YOUNGSTOWN, Ohio (WKBN) – On the first night of the New Year, another supermoon will appear in the night sky.
This supermoon is special because it is part of a trilogy of supermoons that began on the night of December 3rd. The third one arrives January 31st.
A supermoon occurs when a full moon is at its closest orbital point to Earth, appearing up to 30 percent brighter and up to 14 percent larger than when the moon is at its furthest point in its orbit.
“You expect one or two a year on average. The one we had (in December) was only one of 2017,” said Dr. Patrick Durrell, planetarium director at Youngstown State University.
Geoffrey Landis, with the John Glenn Research Center, said the third moon in the trilogy will be even more exciting than the first two.
“This time, the supermoon and the blue moon happen at the same time and amazingly enough, at exactly the same time as a lunar eclipse,” Landis said.
The lunar eclipse will make the Jan. 31st moon a blood moon, a blue moon and a supermoon all at the same time.
“The moon actually passes through the shadow of the earth and if the moon goes through that shadow, it looks a little darker,” Durrell said.

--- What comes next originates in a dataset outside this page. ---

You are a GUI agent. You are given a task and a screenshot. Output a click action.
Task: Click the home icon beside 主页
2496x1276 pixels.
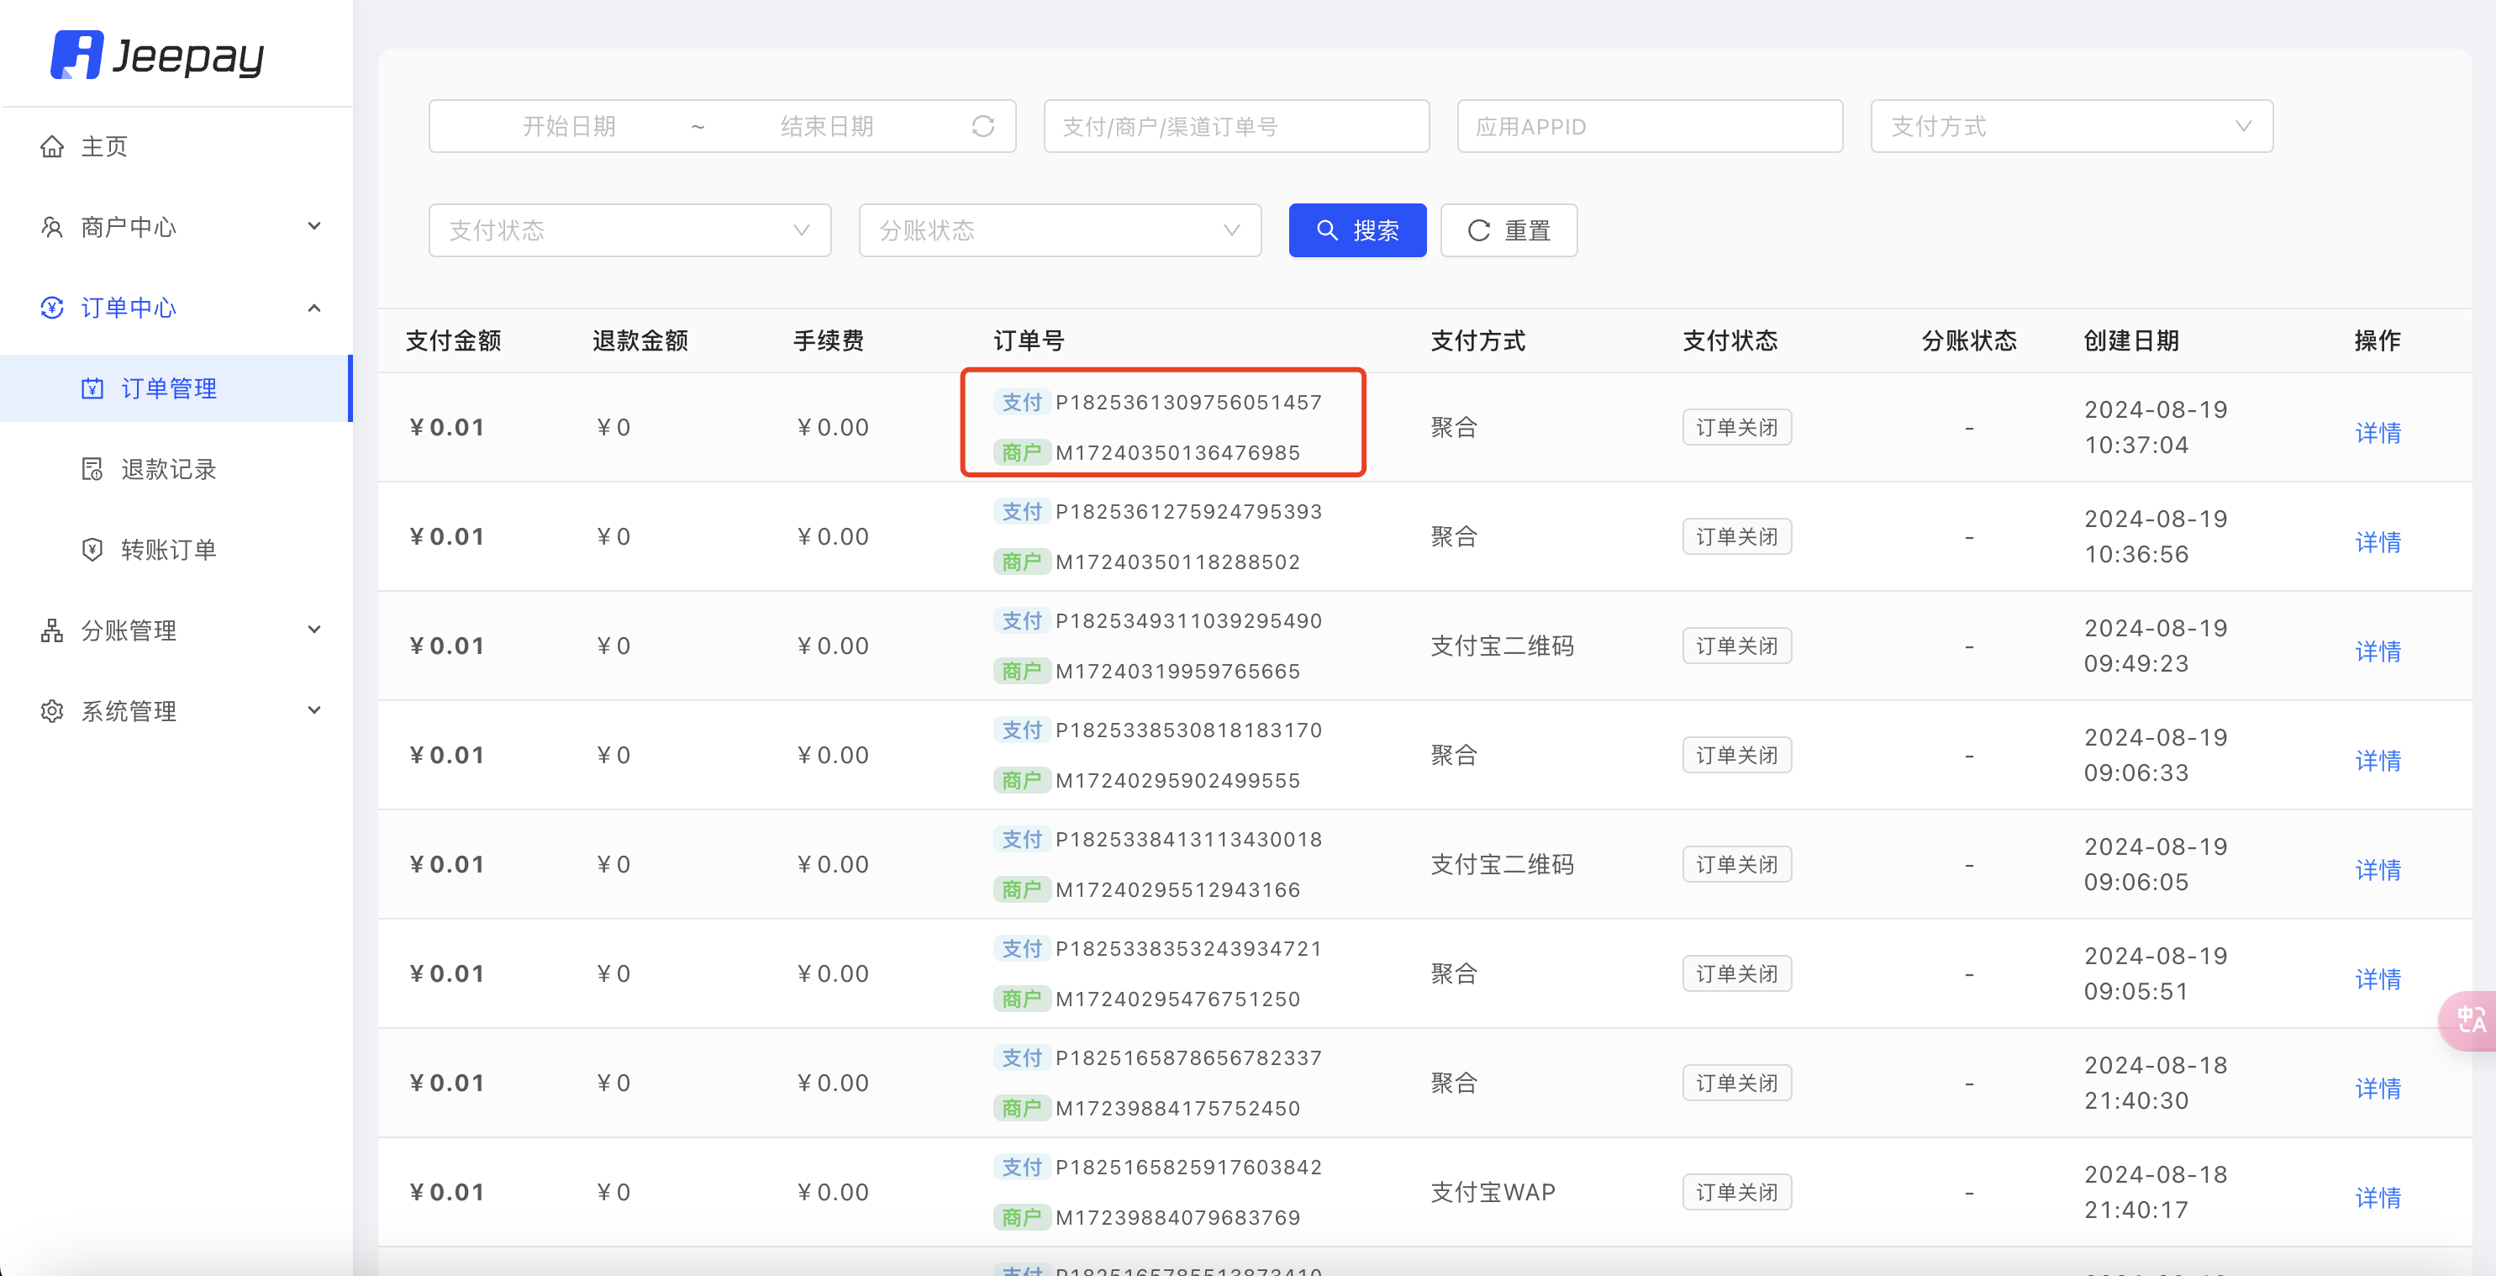click(52, 146)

We won’t have the best view of the January 31st moon here in the Valley. We’ll only see a small portion of it as it goes down early in the morning. You’ll have to wait about a year before you’ll get your next good look at a lunar eclipse.
Scientists say the best time to view a supermoon is right after moonrise and before sunrise when the moon is sitting on the horizon. This makes the moon look even larger compared to other objects appearing against the night sky, such as buildings and trees.